No. It usually has more than 九栋 （9 or more) houses. Together they possess a piece of land with its borders (lanes) and this land is called 片.


----------



## Skatinginbc

yuechu said:


> 只见一片片，一排排新建的居民小区从车窗两侧掠过。


車窗兩側掠過 indicates that the car is moving, and what one sees is 一片又一片 (patch after patch, one patch after another), and 一排又一排 (row after row, one row after another) 的 new condos and townhouses.
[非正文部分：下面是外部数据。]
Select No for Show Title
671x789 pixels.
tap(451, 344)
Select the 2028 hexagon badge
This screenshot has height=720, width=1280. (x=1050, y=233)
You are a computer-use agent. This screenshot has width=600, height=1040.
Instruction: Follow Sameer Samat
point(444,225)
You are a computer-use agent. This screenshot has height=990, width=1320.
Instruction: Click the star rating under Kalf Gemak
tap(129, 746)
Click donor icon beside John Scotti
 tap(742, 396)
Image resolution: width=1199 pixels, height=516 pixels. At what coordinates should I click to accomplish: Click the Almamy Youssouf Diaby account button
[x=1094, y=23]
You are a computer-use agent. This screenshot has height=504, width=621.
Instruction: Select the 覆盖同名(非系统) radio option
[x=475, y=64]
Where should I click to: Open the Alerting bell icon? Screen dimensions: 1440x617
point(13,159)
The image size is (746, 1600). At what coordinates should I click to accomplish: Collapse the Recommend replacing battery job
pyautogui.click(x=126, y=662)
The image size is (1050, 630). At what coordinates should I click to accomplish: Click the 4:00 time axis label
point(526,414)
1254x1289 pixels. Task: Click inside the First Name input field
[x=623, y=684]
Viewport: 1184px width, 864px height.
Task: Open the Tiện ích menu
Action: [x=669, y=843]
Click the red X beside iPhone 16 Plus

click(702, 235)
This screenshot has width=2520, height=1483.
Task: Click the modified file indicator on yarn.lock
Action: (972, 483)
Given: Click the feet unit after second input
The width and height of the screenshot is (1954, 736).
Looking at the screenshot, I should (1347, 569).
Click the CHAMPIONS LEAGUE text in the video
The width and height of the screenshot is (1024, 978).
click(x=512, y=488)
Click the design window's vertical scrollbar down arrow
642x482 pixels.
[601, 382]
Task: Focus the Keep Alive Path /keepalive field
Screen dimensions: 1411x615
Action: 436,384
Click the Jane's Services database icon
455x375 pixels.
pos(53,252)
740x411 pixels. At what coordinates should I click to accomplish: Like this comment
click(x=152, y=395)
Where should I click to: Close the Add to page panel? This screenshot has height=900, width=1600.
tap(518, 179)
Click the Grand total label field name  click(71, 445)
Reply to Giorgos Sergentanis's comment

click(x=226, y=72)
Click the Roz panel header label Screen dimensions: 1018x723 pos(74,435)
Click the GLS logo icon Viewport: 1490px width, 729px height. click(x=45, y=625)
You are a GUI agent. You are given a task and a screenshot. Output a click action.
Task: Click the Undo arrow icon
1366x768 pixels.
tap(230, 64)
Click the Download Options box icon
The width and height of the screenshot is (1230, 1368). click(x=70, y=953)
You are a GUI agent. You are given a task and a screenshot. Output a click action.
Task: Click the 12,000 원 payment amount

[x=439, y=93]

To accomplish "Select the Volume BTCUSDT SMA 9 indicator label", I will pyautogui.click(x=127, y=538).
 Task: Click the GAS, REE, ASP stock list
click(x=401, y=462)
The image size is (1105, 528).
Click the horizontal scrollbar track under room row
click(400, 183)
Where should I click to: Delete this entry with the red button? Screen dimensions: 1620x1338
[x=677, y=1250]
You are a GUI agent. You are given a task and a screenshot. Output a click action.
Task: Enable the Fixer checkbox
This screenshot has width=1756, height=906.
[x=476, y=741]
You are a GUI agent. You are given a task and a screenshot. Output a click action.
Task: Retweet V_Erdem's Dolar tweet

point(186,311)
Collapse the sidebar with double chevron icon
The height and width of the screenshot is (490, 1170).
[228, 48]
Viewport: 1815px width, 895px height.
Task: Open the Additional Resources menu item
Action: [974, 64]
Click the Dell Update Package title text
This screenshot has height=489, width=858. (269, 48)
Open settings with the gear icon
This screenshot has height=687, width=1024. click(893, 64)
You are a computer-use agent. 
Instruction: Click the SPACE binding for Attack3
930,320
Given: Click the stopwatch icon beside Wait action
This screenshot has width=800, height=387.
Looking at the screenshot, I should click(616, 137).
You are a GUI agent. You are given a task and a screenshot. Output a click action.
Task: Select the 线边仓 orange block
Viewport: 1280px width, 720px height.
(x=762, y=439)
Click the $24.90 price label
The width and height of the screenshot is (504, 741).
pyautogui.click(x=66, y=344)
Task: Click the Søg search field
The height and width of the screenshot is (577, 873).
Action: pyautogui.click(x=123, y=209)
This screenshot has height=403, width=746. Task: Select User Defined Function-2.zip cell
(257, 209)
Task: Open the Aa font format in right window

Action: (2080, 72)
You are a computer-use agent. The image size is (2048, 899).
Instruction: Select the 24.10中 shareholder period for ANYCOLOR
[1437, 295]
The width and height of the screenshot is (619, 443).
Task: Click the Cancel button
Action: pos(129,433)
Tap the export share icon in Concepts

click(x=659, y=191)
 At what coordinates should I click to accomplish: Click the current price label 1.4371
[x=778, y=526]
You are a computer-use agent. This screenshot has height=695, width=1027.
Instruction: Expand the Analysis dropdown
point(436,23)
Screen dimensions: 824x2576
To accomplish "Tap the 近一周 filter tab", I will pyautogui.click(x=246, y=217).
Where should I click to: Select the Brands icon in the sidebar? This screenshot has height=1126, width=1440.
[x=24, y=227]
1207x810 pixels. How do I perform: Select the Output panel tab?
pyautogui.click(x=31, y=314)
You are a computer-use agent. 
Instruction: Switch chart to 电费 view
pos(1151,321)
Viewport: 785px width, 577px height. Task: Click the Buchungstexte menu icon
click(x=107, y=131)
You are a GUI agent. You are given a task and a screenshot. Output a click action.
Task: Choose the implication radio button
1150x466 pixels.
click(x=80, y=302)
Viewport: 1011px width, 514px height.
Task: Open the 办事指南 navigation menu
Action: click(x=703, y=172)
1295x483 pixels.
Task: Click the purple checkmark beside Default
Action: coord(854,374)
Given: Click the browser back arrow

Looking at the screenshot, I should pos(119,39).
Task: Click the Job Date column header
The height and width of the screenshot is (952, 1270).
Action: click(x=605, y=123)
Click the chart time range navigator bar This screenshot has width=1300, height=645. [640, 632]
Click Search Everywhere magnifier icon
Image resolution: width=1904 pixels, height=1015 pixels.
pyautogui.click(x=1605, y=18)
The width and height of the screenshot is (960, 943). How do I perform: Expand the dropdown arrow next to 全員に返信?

If it descibes a standstill image, I would interpret 一片片 as "patch upon patch" and 一排排 as "row upon row".  That is to say, one sees many patches or rows at once.

Note: "Patch" (a small area that is different in some way from the area that surrounds it) is employed to closely reflect my understanding of 片 in "一片片、一排排的新屋".  Had it been "一排排、一片片的新屋"，I would have said "block after block (of new houses)" instead.  The word order has a consequence in my interpretation of its scale.


----------



## NewAmerica

The following picture is what "一片房子” means in Chinese:






  It is a group of houses with clear borders (lanes or roads)! Right?  So I guess "一片片房子“ can be described in English as "groups of houses."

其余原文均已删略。